[[ DATA TO PROCESS open ]]
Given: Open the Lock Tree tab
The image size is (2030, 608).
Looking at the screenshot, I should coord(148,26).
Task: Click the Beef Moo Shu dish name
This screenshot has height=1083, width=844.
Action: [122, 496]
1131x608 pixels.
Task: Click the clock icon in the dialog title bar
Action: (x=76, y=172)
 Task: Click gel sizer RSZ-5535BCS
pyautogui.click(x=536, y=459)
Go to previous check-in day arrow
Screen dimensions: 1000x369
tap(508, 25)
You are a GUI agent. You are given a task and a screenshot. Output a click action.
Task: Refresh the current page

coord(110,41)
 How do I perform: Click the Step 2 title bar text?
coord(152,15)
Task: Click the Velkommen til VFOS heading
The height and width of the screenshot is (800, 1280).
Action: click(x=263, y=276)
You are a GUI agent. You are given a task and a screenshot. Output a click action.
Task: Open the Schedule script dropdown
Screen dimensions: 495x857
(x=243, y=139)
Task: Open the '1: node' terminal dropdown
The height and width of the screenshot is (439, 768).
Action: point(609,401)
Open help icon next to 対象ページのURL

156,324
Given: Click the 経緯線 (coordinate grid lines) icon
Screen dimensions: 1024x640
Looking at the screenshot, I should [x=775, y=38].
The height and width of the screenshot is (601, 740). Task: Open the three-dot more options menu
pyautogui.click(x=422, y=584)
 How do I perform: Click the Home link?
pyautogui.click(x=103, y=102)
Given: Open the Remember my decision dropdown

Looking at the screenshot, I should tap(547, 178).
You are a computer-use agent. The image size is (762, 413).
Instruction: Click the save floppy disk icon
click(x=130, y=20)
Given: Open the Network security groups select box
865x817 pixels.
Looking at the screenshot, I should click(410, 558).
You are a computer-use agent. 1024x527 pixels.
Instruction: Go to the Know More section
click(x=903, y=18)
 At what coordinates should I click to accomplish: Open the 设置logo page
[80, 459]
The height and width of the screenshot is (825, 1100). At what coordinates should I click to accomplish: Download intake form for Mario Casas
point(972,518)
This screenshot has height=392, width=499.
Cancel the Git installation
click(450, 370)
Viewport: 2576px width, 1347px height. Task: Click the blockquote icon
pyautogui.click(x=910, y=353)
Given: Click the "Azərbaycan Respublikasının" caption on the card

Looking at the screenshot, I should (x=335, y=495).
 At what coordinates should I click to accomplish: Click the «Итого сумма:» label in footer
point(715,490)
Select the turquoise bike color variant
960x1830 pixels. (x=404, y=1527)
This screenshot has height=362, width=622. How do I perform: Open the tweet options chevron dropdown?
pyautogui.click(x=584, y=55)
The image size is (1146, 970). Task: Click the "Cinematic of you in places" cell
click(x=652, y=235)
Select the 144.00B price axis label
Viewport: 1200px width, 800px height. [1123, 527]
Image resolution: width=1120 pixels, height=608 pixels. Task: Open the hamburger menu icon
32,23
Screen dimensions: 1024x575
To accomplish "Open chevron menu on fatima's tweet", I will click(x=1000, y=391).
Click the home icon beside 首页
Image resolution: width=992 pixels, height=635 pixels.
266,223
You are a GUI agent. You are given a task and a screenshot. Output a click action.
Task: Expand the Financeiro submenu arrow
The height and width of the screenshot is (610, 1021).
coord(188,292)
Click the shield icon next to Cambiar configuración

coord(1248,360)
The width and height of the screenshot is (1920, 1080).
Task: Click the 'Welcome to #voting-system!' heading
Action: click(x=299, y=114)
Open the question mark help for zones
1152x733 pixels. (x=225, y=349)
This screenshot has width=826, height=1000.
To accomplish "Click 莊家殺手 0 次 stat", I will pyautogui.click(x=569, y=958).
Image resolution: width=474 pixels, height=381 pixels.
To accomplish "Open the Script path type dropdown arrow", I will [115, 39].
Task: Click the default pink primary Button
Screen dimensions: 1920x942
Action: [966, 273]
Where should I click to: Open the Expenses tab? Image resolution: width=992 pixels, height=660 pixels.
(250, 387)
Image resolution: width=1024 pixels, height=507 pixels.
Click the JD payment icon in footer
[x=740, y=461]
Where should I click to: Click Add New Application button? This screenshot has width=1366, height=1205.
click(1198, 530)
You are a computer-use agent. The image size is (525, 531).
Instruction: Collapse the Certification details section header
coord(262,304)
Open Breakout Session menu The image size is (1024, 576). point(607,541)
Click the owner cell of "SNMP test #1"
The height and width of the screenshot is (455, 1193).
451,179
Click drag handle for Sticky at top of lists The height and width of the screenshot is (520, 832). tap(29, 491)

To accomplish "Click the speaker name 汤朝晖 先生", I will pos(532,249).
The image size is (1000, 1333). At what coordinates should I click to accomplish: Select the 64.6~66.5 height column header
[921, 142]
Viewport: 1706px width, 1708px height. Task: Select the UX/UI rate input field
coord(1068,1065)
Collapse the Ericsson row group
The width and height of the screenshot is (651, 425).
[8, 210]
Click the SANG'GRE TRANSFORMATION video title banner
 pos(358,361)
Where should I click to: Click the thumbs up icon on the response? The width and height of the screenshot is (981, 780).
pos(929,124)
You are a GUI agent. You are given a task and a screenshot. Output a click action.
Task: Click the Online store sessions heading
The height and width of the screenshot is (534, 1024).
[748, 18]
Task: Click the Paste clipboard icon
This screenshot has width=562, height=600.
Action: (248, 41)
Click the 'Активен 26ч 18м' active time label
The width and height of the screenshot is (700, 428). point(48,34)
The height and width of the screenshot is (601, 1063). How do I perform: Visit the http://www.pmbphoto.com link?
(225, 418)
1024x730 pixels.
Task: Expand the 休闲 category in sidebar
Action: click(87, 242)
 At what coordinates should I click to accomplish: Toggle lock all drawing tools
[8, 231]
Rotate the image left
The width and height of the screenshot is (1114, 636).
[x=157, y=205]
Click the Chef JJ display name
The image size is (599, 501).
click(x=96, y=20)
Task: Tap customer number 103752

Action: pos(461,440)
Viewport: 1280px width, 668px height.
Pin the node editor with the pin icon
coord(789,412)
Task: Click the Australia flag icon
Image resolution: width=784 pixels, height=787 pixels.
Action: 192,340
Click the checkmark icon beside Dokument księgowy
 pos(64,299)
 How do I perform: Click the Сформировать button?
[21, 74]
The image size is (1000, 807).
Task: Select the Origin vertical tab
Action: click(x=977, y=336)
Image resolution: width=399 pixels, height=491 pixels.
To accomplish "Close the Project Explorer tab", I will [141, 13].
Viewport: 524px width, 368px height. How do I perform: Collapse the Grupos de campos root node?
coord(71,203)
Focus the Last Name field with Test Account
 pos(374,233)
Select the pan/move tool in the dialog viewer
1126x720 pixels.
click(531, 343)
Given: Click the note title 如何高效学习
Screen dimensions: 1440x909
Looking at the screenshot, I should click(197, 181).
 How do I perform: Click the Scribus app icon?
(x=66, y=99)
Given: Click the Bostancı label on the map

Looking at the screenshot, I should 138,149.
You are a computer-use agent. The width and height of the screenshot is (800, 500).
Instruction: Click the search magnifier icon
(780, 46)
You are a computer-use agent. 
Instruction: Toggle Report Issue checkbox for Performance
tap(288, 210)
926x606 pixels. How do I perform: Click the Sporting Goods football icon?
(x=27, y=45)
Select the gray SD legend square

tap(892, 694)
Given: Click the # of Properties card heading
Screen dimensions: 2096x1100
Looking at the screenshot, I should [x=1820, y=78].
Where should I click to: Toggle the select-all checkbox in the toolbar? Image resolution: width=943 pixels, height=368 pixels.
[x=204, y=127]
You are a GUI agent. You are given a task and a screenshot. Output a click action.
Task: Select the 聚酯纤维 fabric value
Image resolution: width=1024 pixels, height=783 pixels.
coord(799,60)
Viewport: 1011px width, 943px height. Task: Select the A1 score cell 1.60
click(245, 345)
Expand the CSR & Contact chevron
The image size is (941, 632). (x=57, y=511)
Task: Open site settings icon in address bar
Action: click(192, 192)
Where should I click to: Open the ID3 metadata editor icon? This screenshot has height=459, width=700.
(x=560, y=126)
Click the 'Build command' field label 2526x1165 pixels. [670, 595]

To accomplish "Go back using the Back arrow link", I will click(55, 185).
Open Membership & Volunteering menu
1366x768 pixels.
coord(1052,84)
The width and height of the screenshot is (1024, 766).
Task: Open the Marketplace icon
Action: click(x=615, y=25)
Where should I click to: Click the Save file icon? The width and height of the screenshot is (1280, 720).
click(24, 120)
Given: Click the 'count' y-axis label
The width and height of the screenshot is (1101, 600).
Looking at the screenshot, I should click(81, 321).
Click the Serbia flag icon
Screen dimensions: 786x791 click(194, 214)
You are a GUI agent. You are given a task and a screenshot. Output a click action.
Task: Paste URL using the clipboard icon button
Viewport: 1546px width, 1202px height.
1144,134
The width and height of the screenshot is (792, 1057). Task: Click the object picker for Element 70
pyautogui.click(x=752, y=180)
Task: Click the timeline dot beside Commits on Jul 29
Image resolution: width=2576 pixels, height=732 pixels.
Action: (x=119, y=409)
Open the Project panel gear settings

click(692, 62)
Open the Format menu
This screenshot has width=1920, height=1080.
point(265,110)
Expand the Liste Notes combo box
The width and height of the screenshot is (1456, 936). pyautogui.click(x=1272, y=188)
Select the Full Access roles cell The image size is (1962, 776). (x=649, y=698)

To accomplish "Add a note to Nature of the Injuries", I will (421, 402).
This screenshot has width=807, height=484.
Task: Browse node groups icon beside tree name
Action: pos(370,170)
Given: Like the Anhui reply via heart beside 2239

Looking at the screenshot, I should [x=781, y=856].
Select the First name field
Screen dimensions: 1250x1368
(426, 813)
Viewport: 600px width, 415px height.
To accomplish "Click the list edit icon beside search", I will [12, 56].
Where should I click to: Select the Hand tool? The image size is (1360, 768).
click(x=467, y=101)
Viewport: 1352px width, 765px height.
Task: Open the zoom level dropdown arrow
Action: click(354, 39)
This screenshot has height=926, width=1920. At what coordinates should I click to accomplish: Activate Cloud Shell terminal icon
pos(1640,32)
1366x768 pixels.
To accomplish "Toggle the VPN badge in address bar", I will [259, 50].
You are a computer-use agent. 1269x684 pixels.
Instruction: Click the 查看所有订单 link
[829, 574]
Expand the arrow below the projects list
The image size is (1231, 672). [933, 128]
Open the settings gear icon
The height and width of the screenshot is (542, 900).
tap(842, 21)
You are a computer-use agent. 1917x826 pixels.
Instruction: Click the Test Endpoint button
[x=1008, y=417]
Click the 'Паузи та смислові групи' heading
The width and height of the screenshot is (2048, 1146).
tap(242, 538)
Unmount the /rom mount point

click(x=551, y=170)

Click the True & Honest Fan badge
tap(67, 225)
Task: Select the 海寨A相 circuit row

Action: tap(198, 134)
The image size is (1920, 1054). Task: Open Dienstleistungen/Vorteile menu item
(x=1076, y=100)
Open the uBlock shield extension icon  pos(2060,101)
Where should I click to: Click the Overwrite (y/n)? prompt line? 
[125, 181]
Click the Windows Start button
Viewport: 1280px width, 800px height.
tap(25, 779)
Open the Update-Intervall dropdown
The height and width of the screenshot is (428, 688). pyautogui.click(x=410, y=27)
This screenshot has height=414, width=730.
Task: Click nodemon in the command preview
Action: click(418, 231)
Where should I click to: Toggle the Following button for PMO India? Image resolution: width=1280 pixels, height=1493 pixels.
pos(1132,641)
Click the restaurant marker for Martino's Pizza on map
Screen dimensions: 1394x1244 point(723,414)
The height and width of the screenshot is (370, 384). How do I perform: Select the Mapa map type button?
[[ DATA TO PROCESS closed ]]
ASSIGNMENT -> In the records above, find every line with the word "Paste" and copy it.

TASK ANSWER ->
Task: Click the Paste clipboard icon
Task: Paste URL using the clipboard icon button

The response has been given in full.